** START SUPPLIED DATA **

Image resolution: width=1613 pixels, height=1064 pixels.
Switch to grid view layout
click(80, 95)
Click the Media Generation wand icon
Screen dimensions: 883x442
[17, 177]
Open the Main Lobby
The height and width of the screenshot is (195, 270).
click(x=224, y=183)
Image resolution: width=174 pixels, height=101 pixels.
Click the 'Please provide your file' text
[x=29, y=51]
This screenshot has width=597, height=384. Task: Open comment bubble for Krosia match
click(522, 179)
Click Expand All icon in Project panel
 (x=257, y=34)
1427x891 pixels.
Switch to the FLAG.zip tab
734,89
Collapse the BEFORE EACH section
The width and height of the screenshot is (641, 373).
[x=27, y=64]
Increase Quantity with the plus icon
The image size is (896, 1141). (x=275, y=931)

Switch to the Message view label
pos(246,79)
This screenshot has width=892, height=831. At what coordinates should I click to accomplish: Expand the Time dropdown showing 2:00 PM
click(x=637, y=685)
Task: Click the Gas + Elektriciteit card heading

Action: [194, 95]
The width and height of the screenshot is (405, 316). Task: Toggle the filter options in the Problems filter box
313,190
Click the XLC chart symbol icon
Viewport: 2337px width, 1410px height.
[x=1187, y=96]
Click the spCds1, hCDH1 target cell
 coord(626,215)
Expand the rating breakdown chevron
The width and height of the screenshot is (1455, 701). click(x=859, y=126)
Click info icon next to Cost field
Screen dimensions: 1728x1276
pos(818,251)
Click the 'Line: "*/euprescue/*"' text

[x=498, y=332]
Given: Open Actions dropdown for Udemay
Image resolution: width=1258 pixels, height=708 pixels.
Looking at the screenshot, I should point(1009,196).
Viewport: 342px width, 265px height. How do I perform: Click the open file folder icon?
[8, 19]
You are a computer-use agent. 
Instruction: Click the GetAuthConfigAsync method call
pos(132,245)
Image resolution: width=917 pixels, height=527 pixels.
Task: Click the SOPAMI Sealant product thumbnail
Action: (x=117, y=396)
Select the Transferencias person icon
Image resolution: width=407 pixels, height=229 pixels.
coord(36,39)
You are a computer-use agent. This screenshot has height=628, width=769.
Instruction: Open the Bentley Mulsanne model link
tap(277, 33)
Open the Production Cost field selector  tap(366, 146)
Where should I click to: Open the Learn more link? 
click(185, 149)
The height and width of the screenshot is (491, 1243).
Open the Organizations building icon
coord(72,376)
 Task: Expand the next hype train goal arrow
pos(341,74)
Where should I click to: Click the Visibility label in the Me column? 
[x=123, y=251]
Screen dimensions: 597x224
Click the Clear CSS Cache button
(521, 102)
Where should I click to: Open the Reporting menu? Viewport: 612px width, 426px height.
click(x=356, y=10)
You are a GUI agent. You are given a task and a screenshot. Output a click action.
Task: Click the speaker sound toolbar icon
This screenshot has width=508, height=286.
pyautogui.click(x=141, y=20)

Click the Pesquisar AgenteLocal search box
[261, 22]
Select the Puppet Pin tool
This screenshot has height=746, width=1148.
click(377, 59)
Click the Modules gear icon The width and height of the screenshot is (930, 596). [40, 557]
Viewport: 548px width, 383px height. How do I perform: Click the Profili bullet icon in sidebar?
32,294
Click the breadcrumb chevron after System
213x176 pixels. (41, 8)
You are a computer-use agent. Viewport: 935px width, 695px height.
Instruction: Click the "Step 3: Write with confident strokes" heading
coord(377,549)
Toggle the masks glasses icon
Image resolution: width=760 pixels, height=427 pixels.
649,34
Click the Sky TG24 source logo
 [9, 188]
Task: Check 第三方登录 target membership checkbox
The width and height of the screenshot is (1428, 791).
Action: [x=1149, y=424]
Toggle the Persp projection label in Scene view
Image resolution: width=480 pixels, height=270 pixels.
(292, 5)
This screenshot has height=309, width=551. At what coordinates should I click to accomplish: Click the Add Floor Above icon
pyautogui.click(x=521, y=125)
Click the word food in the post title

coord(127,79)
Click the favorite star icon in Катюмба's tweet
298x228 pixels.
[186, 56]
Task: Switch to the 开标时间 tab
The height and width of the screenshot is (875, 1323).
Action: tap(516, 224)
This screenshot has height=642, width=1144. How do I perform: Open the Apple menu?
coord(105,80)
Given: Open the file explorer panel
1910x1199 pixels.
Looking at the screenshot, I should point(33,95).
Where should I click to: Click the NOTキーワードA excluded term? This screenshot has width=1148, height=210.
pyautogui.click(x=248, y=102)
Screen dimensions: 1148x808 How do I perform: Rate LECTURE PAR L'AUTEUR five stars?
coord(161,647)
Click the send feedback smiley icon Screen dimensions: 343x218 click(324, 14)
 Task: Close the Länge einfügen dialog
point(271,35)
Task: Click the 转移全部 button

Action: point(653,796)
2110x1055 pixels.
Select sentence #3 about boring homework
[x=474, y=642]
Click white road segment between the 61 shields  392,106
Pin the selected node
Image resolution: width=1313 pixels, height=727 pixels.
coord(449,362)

** END SUPPLIED DATA **

WHAT THE TASK ASKS: Convert the entries from the line with "Screen dimensions: 597x224" to the line with "pyautogui.click(x=141, y=20)" into a two-column CSV with the headers text and answer. Use one row per entry, put each value in a single quoted field, and turn line breaks into spaces.

ANSWER TO THE EXERCISE:
text,answer
"Screen dimensions: 597x224 Click the Clear CSS Cache button","(521, 102)"
"Where should I click to: Open the Reporting menu? Viewport: 612px width, 426px height.","click(x=356, y=10)"
"You are a GUI agent. You are given a task and a screenshot. Output a click action. Task: Click the speaker sound toolbar icon This screenshot has width=508, height=286.","pyautogui.click(x=141, y=20)"